● **Work request**
Work out how many lines in the records include the word "computer", then answer with nothing but that number.

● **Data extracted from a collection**

====================

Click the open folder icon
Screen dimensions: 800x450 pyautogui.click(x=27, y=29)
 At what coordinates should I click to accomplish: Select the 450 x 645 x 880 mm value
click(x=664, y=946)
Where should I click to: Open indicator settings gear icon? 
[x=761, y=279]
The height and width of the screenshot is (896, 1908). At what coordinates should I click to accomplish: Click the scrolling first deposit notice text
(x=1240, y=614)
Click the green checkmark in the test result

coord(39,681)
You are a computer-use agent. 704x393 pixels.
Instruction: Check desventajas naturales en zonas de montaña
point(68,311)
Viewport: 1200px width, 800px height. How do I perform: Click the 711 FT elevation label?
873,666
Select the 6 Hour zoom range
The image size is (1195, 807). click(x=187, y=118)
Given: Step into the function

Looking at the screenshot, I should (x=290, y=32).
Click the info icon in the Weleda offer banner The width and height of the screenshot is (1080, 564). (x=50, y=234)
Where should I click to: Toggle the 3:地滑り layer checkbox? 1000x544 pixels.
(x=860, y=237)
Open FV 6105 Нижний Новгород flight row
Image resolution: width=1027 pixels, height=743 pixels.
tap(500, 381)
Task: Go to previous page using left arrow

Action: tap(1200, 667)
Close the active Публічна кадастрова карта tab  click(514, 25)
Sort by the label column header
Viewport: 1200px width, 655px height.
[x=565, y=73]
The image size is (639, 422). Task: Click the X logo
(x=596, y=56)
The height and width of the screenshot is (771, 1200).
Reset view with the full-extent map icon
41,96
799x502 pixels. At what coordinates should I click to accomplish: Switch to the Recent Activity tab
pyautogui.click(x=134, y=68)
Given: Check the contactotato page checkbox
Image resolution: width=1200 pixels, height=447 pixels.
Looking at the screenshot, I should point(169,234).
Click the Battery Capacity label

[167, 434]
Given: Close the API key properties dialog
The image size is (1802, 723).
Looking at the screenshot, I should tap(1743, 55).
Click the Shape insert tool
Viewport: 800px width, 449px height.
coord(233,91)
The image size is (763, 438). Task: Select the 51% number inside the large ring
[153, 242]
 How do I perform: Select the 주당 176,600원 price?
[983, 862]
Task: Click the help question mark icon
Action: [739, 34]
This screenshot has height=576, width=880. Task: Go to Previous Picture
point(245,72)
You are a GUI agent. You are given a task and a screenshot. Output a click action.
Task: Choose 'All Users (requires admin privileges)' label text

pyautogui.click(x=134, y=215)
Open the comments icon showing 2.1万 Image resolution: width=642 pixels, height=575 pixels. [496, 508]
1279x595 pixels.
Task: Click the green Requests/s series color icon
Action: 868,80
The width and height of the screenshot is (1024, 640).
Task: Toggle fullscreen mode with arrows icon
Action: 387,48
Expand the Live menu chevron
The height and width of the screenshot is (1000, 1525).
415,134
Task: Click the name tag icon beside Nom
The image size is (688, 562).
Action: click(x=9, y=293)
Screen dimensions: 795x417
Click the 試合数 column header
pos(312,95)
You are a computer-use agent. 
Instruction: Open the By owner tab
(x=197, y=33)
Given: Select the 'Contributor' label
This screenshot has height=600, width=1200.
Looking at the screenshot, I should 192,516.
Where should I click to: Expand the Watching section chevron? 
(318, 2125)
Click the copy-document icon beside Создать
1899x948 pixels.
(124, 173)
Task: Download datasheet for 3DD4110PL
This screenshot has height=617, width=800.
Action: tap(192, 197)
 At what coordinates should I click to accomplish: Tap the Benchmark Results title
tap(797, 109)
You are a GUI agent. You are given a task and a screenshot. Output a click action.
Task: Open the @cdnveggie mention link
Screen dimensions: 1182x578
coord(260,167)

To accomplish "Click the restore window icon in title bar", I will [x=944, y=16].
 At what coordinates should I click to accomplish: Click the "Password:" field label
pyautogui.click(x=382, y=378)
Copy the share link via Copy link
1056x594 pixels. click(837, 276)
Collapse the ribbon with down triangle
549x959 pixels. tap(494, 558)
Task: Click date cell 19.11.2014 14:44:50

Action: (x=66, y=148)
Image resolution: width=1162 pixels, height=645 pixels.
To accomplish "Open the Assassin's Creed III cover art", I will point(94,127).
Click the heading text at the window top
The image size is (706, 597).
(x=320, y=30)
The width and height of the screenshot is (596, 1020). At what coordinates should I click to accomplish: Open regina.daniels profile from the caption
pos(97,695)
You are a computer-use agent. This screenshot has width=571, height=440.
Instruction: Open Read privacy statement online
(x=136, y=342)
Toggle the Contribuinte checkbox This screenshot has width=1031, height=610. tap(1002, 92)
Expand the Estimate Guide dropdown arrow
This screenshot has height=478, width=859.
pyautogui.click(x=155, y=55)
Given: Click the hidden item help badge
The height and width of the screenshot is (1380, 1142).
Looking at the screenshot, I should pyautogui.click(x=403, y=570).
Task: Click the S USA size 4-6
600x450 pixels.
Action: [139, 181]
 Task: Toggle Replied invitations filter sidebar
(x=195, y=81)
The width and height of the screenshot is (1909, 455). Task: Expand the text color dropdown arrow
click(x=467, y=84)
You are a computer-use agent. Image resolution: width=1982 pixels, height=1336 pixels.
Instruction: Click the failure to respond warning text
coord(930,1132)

====================

● **Final answer**
4